> **BRIEF**
The entries are to be given again in full. Every word must match.

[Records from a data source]
___
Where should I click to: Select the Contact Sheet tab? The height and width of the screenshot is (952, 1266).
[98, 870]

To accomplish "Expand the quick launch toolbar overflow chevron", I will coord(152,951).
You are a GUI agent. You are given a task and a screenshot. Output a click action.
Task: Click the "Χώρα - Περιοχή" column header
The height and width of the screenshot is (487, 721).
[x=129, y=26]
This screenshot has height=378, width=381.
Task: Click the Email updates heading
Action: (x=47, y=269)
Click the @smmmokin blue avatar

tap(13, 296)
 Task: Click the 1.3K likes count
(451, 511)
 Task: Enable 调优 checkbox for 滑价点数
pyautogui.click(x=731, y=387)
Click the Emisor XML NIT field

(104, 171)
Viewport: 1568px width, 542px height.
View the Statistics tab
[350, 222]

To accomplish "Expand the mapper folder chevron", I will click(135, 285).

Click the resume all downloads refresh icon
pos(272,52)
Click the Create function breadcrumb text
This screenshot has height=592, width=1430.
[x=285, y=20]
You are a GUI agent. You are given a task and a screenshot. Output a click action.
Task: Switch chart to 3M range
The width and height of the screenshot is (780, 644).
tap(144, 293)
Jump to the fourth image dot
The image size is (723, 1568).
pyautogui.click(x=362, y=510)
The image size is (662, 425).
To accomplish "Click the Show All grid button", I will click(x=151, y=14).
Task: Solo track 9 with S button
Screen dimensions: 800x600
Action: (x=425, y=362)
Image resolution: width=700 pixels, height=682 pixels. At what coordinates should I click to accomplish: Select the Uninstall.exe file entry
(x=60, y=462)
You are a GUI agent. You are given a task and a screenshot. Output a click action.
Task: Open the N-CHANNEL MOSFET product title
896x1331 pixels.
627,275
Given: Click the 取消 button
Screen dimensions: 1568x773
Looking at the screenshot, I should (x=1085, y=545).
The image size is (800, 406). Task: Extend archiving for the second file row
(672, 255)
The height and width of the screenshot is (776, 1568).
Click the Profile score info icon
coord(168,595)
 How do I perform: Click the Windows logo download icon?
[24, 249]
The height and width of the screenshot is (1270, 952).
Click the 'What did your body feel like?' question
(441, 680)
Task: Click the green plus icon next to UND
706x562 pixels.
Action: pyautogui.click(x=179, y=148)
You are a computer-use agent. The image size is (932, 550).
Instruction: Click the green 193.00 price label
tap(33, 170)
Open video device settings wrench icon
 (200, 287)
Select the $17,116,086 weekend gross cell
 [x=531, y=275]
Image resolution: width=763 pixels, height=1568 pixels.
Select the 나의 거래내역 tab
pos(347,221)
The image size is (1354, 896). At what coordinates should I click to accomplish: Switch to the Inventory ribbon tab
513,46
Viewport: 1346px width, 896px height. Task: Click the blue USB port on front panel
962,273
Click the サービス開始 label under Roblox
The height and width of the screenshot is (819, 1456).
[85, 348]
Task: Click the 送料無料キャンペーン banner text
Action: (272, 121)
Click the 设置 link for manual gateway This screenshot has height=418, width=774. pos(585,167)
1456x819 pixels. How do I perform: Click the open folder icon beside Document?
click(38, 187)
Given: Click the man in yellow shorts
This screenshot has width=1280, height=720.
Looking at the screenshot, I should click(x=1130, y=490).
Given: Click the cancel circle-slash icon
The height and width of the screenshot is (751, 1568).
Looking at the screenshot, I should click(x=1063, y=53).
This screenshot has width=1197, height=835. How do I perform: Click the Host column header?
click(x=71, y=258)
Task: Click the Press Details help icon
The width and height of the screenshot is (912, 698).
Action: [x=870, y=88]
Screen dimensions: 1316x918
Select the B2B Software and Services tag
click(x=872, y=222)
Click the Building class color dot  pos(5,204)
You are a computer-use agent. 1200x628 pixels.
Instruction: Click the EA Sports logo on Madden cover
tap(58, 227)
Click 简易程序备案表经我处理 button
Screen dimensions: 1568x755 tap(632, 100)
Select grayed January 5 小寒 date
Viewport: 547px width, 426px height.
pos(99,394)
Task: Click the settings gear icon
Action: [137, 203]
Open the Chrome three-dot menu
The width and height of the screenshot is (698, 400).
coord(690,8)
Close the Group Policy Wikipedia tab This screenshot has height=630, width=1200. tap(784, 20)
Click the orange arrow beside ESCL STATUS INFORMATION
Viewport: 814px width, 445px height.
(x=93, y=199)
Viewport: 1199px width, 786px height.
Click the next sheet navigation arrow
___
> **ANSWER SECTION**
Where should I click to: Select the Contact Sheet tab? The height and width of the screenshot is (952, 1266).
[98, 870]

To accomplish "Expand the quick launch toolbar overflow chevron", I will coord(152,951).
You are a GUI agent. You are given a task and a screenshot. Output a click action.
Task: Click the "Χώρα - Περιοχή" column header
The height and width of the screenshot is (487, 721).
[x=129, y=26]
This screenshot has height=378, width=381.
Task: Click the Email updates heading
Action: (x=47, y=269)
Click the @smmmokin blue avatar

tap(13, 296)
 Task: Click the 1.3K likes count
(451, 511)
 Task: Enable 调优 checkbox for 滑价点数
pyautogui.click(x=731, y=387)
Click the Emisor XML NIT field

(104, 171)
Viewport: 1568px width, 542px height.
View the Statistics tab
[350, 222]

To accomplish "Expand the mapper folder chevron", I will click(135, 285).

Click the resume all downloads refresh icon
pos(272,52)
Click the Create function breadcrumb text
This screenshot has height=592, width=1430.
[x=285, y=20]
You are a GUI agent. You are given a task and a screenshot. Output a click action.
Task: Switch chart to 3M range
The width and height of the screenshot is (780, 644).
tap(144, 293)
Jump to the fourth image dot
The image size is (723, 1568).
pyautogui.click(x=362, y=510)
The image size is (662, 425).
To accomplish "Click the Show All grid button", I will click(x=151, y=14).
Task: Solo track 9 with S button
Screen dimensions: 800x600
Action: (x=425, y=362)
Image resolution: width=700 pixels, height=682 pixels. At what coordinates should I click to accomplish: Select the Uninstall.exe file entry
(x=60, y=462)
You are a GUI agent. You are given a task and a screenshot. Output a click action.
Task: Open the N-CHANNEL MOSFET product title
896x1331 pixels.
627,275
Given: Click the 取消 button
Screen dimensions: 1568x773
Looking at the screenshot, I should (x=1085, y=545).
The image size is (800, 406). Task: Extend archiving for the second file row
(672, 255)
The height and width of the screenshot is (776, 1568).
Click the Profile score info icon
coord(168,595)
 How do I perform: Click the Windows logo download icon?
[24, 249]
The height and width of the screenshot is (1270, 952).
Click the 'What did your body feel like?' question
(441, 680)
Task: Click the green plus icon next to UND
706x562 pixels.
Action: pyautogui.click(x=179, y=148)
You are a computer-use agent. The image size is (932, 550).
Instruction: Click the green 193.00 price label
tap(33, 170)
Open video device settings wrench icon
 (200, 287)
Select the $17,116,086 weekend gross cell
 [x=531, y=275]
Image resolution: width=763 pixels, height=1568 pixels.
Select the 나의 거래내역 tab
pos(347,221)
The image size is (1354, 896). At what coordinates should I click to accomplish: Switch to the Inventory ribbon tab
513,46
Viewport: 1346px width, 896px height. Task: Click the blue USB port on front panel
962,273
Click the サービス開始 label under Roblox
The height and width of the screenshot is (819, 1456).
[85, 348]
Task: Click the 送料無料キャンペーン banner text
Action: (272, 121)
Click the 设置 link for manual gateway This screenshot has height=418, width=774. pos(585,167)
1456x819 pixels. How do I perform: Click the open folder icon beside Document?
click(38, 187)
Given: Click the man in yellow shorts
This screenshot has width=1280, height=720.
Looking at the screenshot, I should click(x=1130, y=490).
Given: Click the cancel circle-slash icon
The height and width of the screenshot is (751, 1568).
Looking at the screenshot, I should click(x=1063, y=53).
This screenshot has width=1197, height=835. How do I perform: Click the Host column header?
click(x=71, y=258)
Task: Click the Press Details help icon
The width and height of the screenshot is (912, 698).
Action: [x=870, y=88]
Screen dimensions: 1316x918
Select the B2B Software and Services tag
click(x=872, y=222)
Click the Building class color dot  pos(5,204)
You are a computer-use agent. 1200x628 pixels.
Instruction: Click the EA Sports logo on Madden cover
tap(58, 227)
Click 简易程序备案表经我处理 button
Screen dimensions: 1568x755 tap(632, 100)
Select grayed January 5 小寒 date
Viewport: 547px width, 426px height.
pos(99,394)
Task: Click the settings gear icon
Action: [137, 203]
Open the Chrome three-dot menu
The width and height of the screenshot is (698, 400).
coord(690,8)
Close the Group Policy Wikipedia tab This screenshot has height=630, width=1200. tap(784, 20)
Click the orange arrow beside ESCL STATUS INFORMATION
Viewport: 814px width, 445px height.
(x=93, y=199)
Viewport: 1199px width, 786px height.
Click the next sheet navigation arrow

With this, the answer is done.